**Work to be completed**. Copy each line below in which the string "Task" appears.

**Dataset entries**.
----------

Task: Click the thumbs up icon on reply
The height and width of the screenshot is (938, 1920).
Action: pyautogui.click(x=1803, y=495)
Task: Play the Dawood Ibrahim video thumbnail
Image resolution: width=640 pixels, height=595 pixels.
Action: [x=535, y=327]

----------

**Expected answer**.
Task: Click the thumbs up icon on reply
Task: Play the Dawood Ibrahim video thumbnail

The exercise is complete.